The trial of an Iranian citizen suspected of playing a role in the execution of thousands of political prisoners during a 1988 purge in Iran has opened in the Swedish capital of Stockholm.

The court case began in Stockholm District Court on Tuesday, with the 60-year-old standing trial for his alleged involvement in “intentionally taking the life of a very large number of prisoners”. The Iranian national is suspected of playing a role in the 1988 government-sanctioned massacre of an estimated 5,000 dissidents who were sympathetic towards the Mujahedin during the eight-year war between Iraq and Iran.

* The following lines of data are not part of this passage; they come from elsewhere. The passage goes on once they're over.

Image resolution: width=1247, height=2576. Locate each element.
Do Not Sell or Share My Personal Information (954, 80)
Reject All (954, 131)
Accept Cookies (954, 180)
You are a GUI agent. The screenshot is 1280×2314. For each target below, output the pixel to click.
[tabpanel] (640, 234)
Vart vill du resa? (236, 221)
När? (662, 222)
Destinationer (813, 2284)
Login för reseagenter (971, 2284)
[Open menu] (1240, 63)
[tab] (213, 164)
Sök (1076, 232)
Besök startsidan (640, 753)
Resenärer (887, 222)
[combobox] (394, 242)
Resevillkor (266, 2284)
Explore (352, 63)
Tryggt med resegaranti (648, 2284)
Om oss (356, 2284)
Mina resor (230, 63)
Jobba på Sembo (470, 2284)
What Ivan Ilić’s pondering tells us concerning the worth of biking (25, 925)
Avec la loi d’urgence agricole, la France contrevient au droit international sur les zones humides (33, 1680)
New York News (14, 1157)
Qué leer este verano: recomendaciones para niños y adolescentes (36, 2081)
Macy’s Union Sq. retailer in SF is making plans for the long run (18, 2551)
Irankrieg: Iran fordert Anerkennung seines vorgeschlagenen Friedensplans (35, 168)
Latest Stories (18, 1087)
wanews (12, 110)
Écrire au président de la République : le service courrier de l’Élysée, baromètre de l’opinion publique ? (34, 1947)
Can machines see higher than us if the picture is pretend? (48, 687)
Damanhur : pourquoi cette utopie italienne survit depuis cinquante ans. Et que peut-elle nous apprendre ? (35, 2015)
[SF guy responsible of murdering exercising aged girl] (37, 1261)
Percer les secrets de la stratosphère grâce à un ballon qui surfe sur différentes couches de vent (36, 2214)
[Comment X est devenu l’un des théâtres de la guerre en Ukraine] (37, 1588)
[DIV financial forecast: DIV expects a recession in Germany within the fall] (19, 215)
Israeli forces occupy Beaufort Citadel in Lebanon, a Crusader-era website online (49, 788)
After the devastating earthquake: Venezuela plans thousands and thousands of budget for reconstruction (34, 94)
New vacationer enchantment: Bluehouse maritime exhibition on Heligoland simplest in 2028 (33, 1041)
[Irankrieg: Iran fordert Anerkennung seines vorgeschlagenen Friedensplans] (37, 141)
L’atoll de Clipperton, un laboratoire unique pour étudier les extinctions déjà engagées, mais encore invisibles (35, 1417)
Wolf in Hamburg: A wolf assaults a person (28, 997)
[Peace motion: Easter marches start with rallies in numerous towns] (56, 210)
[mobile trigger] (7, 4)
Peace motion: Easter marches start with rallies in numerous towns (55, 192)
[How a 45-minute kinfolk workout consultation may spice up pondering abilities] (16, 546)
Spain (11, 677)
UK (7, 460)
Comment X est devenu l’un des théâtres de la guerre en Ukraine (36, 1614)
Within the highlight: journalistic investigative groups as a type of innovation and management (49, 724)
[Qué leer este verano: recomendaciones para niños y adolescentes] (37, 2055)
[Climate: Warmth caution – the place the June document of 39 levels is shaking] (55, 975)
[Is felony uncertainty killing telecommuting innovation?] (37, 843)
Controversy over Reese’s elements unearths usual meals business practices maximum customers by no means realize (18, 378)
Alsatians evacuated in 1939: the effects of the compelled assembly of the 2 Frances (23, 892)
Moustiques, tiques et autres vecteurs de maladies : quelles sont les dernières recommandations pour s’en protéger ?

While Swedish prosecutors declined to disclose the name of the individual publicly, the suspect has been identified by news agencies as Hamid Nouri, reportedly a former assistant to the deputy governor of Gohardasht prison in Karaj, not far from the Iranian capital of Tehran. The man has insisted he is innocent, refuting all allegations of his suspect involvement.

Handfuls of Iranians flocked around the court on August 10, demanding justice for the crimes of the massacre, as per footage uploaded to Twitter.

A number of witnesses are set to take the stand to deliver their testimonies over the next three days of the court’s sittings, according to AFP, and the trial is expected to run until April 2022. Swedish law stipulates that the state can try both Swedish citizens and nationals from other countries for violations against international law carried out abroad, such as war crimes and murder.

Nouri arrived in the Scandinavian country in 2019 and was arrested after dozens of people filed complaints with authorities in Sweden, including a former political prisoner, Iraj Mesdaghi, who gathered swathes of information on the suspect and his alleged crimes.

The hearing comes as tensions continue to escalate between the Islamic Republic and some Western countries. Tehran’s new president, Ebrahim Raisi, has been accused of crimes against humanity by Amnesty International for his role as a judge during the 1988 execution. Raisi told reporters in June that he is “proud” of his work in “defending human rights in every position” he has held, as well as national security.